DIRECTIONS FOR THIS TASK
Only the lines below from the one containing "Image resolution: width=951" through the one containing "Given: Open the MENU button" belong in the answer, set down exactly, with the pictures left out.

RECORD SET
━━━━━━━━━━━━━━━━━━━━
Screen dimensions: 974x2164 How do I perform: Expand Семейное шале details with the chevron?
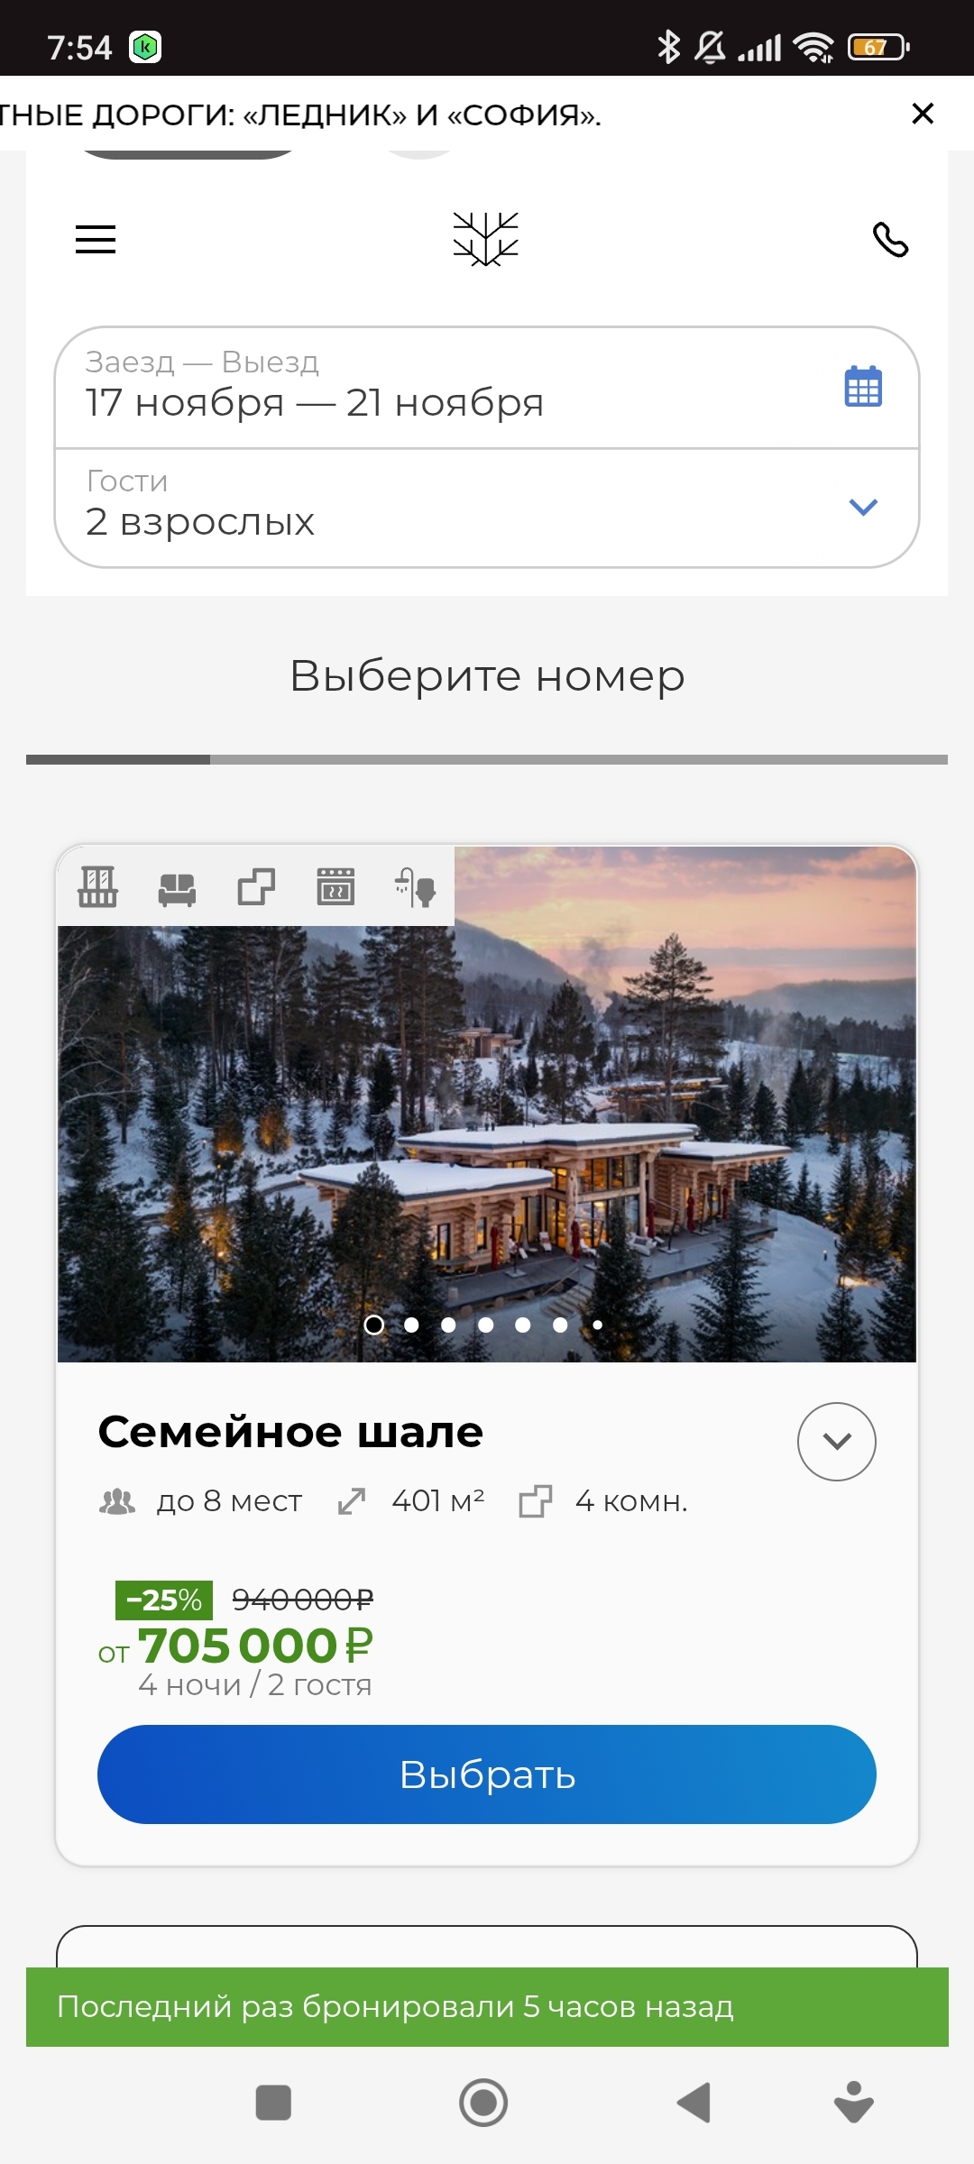coord(837,1441)
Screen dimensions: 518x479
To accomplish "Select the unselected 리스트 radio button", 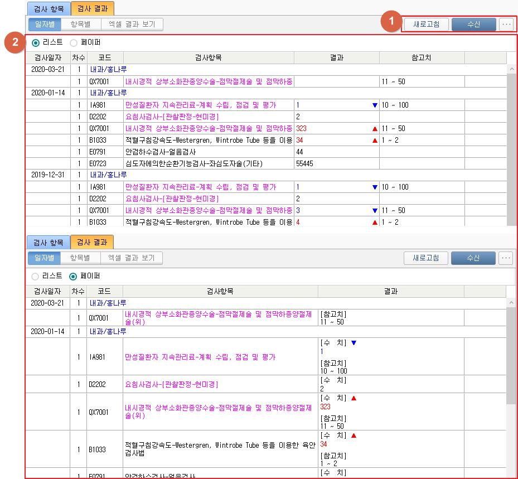I will coord(36,276).
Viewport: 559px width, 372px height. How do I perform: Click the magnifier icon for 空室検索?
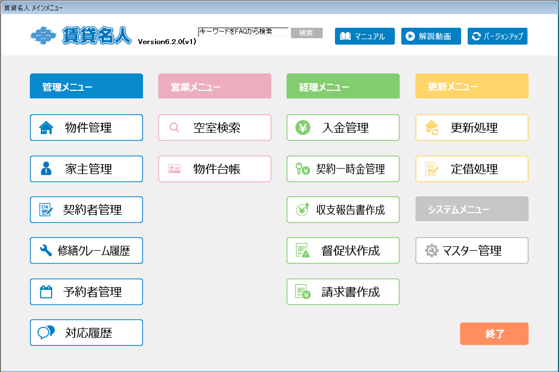(x=175, y=128)
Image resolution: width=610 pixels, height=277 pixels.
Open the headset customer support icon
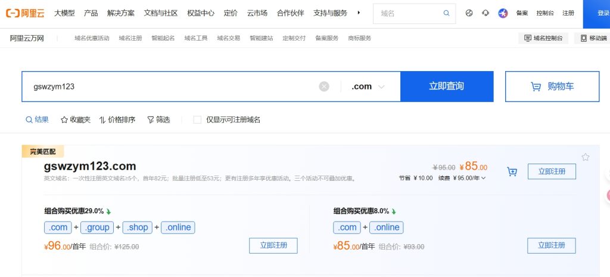point(485,13)
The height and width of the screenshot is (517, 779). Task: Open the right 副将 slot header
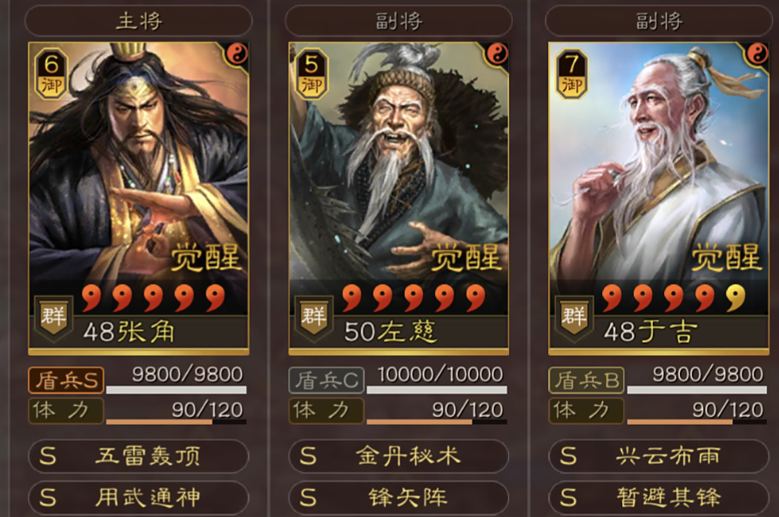point(659,21)
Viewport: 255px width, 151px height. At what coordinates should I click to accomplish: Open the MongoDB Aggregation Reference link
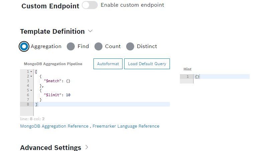54,126
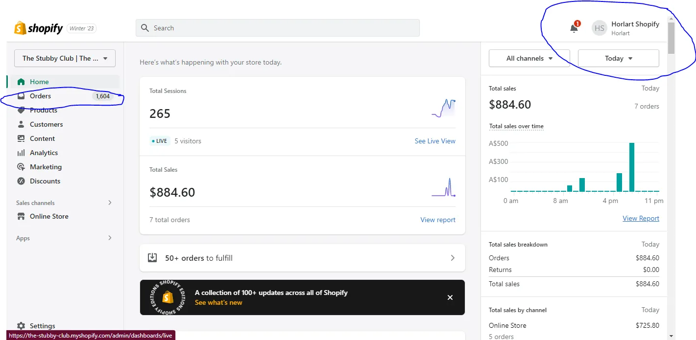Click the Settings gear icon
Screen dimensions: 696x340
tap(21, 326)
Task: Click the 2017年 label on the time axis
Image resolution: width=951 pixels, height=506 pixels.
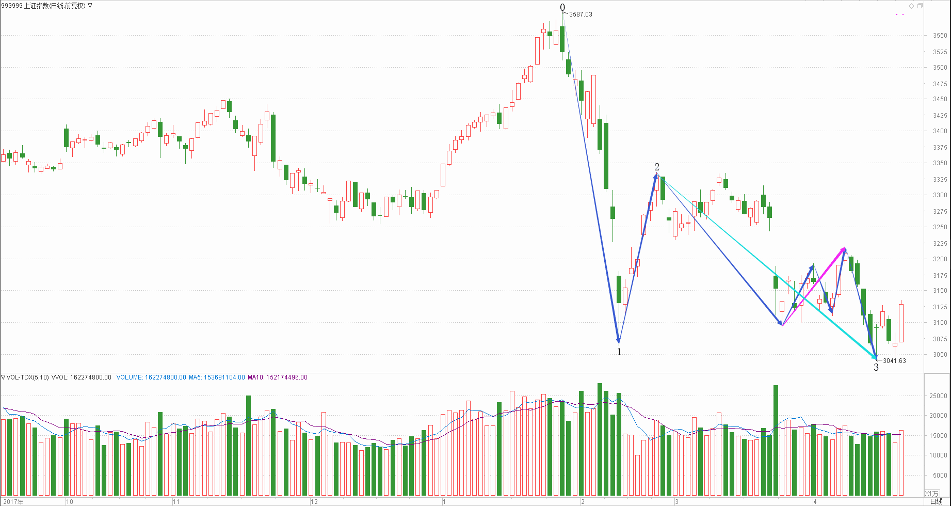Action: point(13,501)
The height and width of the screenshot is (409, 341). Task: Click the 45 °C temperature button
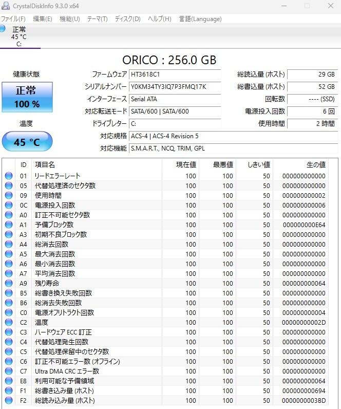[27, 142]
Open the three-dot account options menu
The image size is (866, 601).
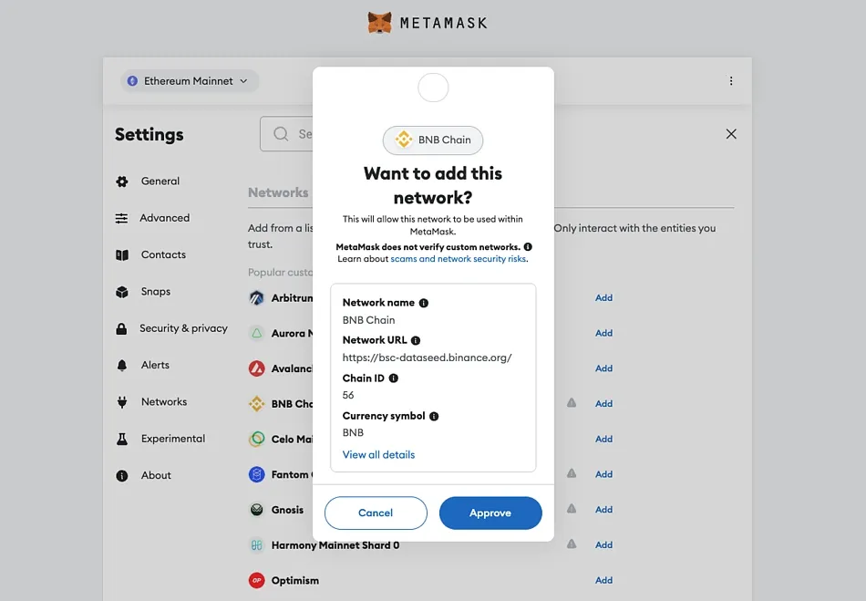[x=731, y=81]
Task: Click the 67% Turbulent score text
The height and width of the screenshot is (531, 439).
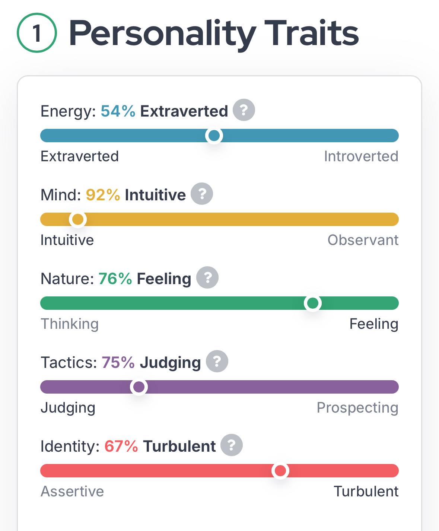Action: pyautogui.click(x=160, y=446)
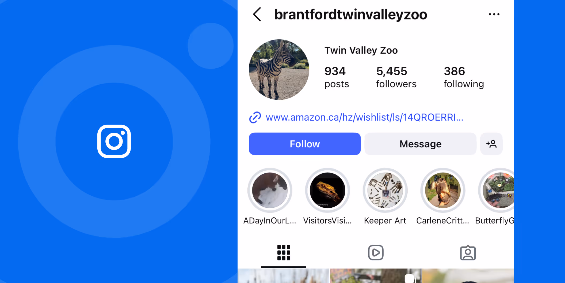
Task: Tap the back arrow beside the username
Action: tap(257, 14)
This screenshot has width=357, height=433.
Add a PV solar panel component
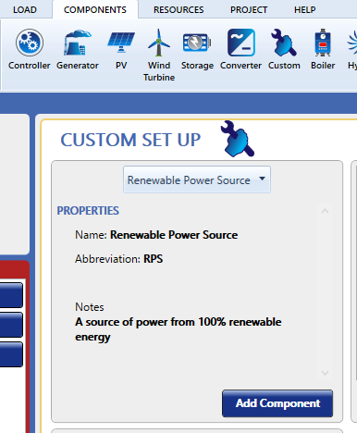121,49
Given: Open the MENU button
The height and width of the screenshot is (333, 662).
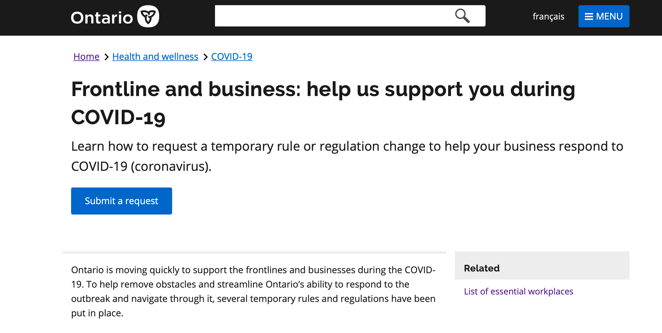Looking at the screenshot, I should [x=604, y=16].
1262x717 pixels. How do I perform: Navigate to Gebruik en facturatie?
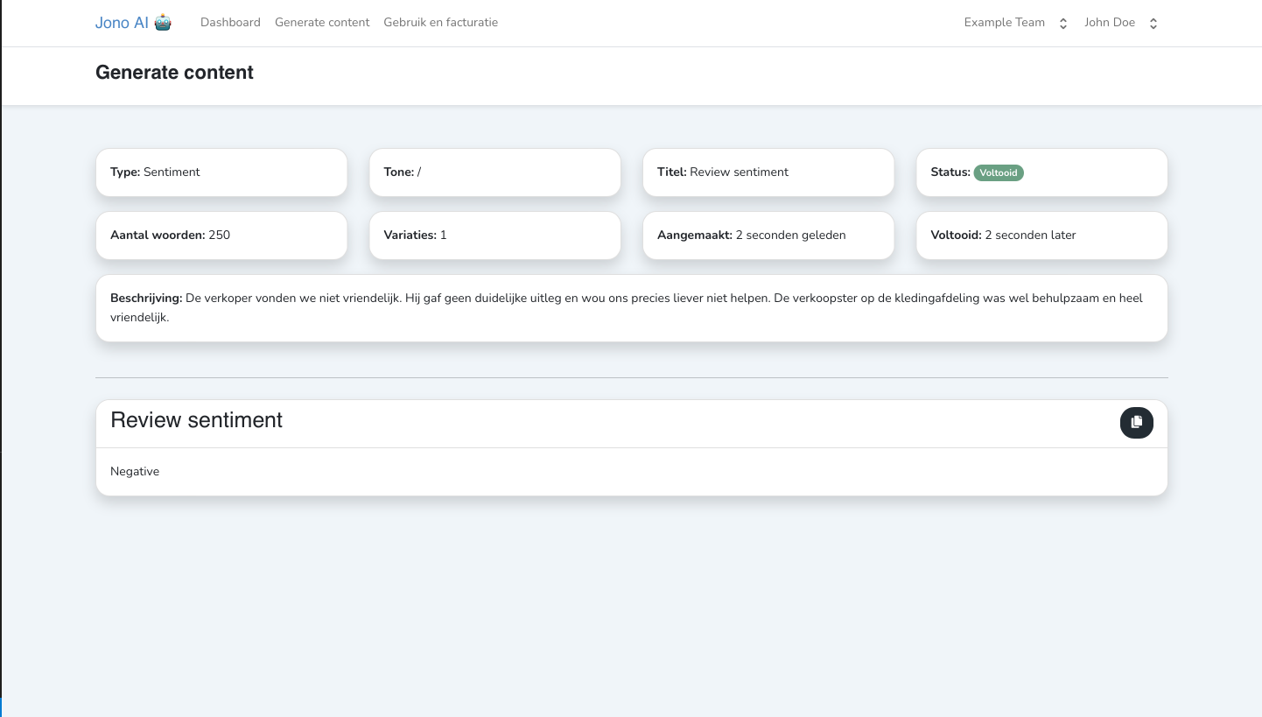click(x=440, y=23)
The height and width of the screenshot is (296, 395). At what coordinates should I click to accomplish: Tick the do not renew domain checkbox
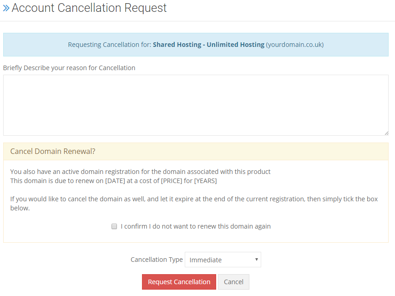pyautogui.click(x=114, y=226)
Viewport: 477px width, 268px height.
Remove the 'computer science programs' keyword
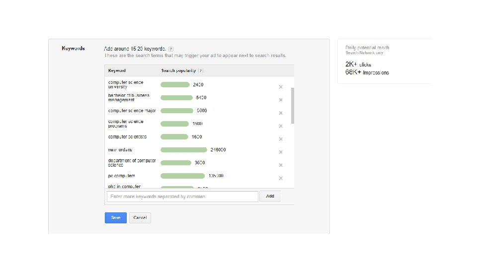[281, 126]
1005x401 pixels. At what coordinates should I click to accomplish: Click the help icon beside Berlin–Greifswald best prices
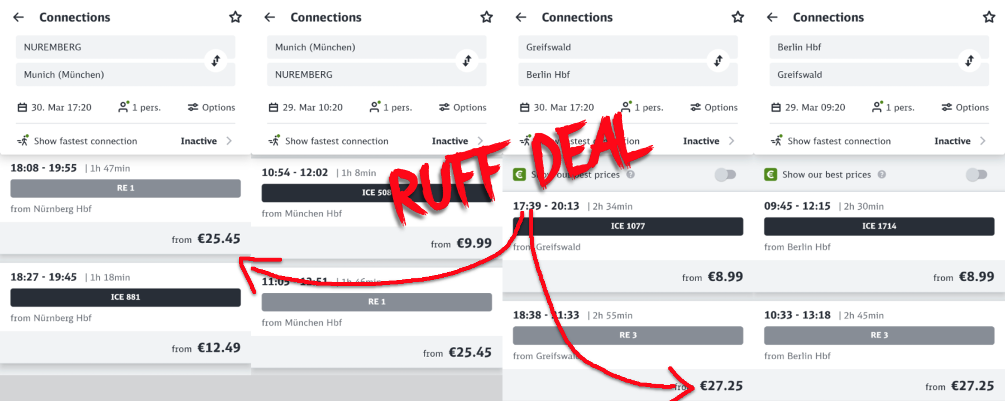[x=882, y=175]

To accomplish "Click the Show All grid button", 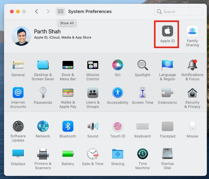I will pos(61,11).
━━━━━━━━━━━━━━━━━━━━
EXERCISE ANSWER
Image resolution: width=951 pixels, height=506 pixels.
Action: point(13,501)
The height and width of the screenshot is (409, 341). Task: Click the 45 °C temperature button
[27, 142]
Open the three-dot account options menu
The image size is (866, 601).
[x=731, y=81]
Task: Click the 67% Turbulent score text
The height and width of the screenshot is (531, 439).
Action: pyautogui.click(x=160, y=446)
Task: Tap the back arrow beside the username
Action: tap(257, 14)
This screenshot has width=357, height=433.
Add a PV solar panel component
121,49
Given: Open the MENU button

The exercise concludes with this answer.